◆ **Record excerpts**
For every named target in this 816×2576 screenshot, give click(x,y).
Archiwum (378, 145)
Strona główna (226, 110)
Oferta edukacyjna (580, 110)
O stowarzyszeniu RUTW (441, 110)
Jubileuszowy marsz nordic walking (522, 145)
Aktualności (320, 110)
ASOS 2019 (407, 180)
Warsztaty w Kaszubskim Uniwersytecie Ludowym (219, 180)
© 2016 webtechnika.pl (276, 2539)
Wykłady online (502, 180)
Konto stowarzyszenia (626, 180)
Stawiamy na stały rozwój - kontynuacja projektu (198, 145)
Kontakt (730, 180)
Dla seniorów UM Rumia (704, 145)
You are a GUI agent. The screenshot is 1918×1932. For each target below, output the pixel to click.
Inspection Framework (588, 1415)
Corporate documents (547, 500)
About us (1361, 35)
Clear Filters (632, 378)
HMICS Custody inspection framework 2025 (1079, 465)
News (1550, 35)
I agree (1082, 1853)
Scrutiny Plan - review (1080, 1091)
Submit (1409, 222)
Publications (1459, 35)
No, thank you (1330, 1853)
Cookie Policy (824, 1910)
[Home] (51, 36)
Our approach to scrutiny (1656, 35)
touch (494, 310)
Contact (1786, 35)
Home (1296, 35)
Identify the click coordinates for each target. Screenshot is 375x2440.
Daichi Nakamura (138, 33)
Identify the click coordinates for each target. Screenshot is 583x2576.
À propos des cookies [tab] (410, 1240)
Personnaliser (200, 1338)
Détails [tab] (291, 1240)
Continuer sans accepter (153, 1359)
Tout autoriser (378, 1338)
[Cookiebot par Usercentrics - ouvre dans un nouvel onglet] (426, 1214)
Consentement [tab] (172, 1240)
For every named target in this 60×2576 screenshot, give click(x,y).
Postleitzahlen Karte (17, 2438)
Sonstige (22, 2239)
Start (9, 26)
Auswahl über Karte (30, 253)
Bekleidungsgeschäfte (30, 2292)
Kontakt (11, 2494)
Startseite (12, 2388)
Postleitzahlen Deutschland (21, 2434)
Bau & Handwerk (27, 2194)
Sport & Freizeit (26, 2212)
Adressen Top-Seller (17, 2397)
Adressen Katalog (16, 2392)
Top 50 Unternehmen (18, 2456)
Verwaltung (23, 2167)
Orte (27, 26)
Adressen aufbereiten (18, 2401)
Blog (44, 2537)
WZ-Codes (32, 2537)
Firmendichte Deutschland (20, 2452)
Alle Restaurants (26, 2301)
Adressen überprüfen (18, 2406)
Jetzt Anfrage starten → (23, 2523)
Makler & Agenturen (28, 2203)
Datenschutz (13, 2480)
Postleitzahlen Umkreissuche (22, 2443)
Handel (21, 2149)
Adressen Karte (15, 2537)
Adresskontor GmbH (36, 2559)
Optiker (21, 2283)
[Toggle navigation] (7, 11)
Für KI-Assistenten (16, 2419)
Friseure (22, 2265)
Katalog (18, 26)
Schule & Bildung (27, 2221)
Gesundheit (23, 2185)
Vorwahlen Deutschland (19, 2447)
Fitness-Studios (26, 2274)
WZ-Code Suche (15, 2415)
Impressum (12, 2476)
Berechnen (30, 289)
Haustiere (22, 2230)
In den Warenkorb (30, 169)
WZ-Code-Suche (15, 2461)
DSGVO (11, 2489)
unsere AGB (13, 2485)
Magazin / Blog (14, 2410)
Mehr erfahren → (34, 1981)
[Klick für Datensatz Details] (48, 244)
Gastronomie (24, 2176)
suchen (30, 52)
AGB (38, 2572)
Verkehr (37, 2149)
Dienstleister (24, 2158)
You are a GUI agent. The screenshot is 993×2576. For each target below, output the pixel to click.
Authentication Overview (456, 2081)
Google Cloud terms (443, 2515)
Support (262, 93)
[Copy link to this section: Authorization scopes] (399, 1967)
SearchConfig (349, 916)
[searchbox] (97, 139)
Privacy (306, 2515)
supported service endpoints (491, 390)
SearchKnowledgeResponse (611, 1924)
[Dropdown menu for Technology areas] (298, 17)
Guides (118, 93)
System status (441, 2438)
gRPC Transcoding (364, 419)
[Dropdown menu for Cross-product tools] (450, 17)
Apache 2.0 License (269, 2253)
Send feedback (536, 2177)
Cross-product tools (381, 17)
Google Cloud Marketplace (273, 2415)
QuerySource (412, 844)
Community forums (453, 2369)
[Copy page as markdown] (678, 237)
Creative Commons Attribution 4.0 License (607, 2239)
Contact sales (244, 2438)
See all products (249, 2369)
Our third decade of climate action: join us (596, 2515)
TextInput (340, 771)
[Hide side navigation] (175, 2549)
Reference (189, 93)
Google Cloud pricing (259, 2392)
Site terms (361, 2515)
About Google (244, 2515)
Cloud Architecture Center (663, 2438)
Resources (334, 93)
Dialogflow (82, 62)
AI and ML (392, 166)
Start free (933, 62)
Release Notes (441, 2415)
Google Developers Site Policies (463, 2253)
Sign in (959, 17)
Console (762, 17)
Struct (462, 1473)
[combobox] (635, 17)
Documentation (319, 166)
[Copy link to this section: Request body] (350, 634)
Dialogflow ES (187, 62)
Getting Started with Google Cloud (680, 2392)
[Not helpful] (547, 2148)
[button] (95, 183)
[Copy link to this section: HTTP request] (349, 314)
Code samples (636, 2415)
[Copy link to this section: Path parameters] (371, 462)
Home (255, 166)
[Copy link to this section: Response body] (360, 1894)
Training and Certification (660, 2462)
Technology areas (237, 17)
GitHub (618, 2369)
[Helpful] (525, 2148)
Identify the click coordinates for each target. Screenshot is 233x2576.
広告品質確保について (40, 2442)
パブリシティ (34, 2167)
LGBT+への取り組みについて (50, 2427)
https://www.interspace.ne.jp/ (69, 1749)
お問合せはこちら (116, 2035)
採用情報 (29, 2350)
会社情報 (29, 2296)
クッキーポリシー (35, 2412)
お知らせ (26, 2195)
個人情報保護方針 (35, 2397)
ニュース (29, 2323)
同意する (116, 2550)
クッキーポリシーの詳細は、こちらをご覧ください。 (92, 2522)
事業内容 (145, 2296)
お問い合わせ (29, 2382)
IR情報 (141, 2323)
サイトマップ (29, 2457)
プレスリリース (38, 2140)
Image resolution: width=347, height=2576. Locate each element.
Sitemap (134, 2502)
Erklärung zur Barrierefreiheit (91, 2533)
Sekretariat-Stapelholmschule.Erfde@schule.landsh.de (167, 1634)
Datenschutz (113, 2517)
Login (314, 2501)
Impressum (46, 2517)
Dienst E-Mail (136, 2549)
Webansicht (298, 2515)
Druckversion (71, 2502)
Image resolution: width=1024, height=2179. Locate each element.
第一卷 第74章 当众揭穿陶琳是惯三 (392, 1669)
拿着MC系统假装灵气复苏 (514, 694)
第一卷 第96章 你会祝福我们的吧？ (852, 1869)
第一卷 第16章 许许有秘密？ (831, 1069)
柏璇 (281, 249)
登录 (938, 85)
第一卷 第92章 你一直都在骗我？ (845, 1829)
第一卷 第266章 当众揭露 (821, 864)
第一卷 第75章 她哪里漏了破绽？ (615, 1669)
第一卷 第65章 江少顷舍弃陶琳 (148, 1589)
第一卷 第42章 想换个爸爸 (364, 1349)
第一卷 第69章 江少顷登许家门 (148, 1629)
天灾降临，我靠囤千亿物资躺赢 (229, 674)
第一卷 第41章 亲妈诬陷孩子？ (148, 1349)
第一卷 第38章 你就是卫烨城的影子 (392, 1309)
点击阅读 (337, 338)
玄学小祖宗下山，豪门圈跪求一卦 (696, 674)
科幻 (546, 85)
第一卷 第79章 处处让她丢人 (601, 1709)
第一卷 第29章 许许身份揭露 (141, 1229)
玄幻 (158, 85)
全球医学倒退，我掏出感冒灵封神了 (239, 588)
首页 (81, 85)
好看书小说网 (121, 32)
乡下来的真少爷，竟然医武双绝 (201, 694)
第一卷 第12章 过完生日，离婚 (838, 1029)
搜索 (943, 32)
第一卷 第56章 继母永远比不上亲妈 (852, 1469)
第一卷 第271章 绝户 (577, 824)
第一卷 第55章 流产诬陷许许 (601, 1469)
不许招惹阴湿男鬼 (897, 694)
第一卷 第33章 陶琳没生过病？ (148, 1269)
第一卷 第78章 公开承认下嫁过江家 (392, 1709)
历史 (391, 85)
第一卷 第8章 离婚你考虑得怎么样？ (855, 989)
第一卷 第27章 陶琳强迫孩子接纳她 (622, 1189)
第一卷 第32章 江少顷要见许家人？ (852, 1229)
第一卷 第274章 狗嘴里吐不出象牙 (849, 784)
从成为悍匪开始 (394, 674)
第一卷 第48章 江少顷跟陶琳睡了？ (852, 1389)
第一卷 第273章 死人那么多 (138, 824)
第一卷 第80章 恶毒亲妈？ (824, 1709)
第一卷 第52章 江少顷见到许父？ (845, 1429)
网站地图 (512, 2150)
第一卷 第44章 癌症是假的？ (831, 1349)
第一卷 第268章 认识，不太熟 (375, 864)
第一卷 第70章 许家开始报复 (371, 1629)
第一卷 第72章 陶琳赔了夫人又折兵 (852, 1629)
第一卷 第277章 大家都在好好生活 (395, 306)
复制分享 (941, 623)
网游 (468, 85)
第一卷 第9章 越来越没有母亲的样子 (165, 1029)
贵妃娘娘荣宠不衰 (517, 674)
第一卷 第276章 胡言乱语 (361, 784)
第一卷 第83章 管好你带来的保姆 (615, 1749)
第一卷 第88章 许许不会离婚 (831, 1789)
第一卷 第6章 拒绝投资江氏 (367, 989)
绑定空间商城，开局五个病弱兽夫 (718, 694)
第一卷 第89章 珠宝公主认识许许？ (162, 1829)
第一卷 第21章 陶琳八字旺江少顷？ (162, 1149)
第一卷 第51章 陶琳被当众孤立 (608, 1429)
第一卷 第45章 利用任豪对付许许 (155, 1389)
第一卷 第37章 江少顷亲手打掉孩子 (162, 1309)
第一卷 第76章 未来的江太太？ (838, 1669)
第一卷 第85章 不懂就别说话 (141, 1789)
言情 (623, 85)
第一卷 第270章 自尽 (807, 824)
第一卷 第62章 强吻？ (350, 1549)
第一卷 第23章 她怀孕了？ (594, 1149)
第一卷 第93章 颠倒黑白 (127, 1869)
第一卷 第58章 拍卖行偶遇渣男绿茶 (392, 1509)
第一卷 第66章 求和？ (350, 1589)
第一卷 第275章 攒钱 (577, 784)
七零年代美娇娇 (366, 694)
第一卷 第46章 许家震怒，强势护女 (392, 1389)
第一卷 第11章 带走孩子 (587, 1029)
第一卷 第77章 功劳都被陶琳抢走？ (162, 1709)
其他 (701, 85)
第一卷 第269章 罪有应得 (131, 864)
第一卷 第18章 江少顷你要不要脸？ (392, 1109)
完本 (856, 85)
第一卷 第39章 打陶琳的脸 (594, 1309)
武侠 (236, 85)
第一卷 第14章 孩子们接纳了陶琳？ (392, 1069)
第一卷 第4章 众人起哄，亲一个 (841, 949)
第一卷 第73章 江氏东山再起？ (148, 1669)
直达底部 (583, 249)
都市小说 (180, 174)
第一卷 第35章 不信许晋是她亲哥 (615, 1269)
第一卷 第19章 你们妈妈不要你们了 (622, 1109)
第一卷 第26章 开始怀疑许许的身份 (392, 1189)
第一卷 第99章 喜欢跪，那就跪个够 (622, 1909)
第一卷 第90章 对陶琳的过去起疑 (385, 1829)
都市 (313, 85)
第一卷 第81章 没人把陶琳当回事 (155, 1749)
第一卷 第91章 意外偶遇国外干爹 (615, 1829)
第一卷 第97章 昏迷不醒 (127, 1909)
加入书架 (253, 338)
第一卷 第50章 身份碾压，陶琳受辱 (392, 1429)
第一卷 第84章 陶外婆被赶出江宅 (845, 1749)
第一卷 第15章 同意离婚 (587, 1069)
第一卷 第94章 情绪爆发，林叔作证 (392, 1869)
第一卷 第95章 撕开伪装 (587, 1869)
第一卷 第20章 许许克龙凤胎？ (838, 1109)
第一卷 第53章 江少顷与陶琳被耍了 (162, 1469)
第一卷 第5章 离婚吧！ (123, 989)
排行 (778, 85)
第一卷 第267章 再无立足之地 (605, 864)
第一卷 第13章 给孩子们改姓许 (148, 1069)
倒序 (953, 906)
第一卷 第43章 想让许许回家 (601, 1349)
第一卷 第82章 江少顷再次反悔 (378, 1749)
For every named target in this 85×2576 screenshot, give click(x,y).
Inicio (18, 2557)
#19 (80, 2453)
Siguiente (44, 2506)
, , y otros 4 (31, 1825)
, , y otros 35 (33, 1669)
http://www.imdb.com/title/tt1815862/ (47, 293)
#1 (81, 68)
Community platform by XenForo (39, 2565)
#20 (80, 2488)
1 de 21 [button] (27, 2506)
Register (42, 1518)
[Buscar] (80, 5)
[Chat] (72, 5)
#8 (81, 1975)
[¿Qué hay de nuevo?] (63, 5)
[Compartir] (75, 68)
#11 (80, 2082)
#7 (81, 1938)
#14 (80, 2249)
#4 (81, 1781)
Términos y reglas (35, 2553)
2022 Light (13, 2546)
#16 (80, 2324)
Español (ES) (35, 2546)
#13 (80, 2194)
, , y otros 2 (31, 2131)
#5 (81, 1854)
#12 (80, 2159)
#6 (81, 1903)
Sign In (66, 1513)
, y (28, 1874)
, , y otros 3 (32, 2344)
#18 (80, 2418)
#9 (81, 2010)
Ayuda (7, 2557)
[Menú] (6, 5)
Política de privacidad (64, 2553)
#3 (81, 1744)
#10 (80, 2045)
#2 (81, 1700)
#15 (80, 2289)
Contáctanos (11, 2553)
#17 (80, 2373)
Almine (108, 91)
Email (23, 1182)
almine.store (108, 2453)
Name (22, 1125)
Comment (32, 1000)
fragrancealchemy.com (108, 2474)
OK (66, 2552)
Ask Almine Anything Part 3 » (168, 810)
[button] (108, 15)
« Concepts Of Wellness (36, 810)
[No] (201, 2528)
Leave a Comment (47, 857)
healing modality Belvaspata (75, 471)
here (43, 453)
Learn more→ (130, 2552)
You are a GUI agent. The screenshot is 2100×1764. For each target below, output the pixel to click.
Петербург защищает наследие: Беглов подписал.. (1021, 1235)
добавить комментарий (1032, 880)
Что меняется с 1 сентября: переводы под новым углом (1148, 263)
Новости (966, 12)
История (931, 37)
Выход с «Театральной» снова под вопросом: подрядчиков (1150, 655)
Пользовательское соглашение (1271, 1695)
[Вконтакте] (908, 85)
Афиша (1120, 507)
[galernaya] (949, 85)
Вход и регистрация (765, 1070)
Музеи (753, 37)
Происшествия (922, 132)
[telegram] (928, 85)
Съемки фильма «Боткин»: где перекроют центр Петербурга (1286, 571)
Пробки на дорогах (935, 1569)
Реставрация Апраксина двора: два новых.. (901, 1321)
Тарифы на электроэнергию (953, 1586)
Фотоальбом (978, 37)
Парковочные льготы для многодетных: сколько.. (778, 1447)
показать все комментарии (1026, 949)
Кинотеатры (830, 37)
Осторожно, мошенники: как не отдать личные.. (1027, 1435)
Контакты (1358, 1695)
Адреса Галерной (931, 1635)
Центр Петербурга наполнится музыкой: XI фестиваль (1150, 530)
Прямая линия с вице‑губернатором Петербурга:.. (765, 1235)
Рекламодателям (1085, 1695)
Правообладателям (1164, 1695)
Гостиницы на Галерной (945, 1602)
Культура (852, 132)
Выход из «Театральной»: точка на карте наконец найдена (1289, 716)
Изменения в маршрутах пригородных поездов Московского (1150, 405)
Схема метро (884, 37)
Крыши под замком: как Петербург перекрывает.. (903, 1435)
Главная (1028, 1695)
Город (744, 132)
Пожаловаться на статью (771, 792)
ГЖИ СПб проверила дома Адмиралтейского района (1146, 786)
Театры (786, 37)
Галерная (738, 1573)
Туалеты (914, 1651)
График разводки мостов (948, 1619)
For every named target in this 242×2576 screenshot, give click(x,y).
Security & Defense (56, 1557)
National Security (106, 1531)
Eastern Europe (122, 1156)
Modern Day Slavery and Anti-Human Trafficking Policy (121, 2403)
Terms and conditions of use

◆ **Aim of the exercise**
There is one span to return: the line holding "Город (744, 132)" and every line after it through the end of the listing above; please give it exactly and add nothing.

◆ **Written response**
Город (744, 132)
Пожаловаться на статью (771, 792)
ГЖИ СПб проверила дома Адмиралтейского района (1146, 786)
Театры (786, 37)
Галерная (738, 1573)
Туалеты (914, 1651)
График разводки мостов (948, 1619)
For every named target in this 242×2576 screenshot, give click(x,y).
Security & Defense (56, 1557)
National Security (106, 1531)
Eastern Europe (122, 1156)
Modern Day Slavery and Anti-Human Trafficking Policy (121, 2403)
Terms and conditions of use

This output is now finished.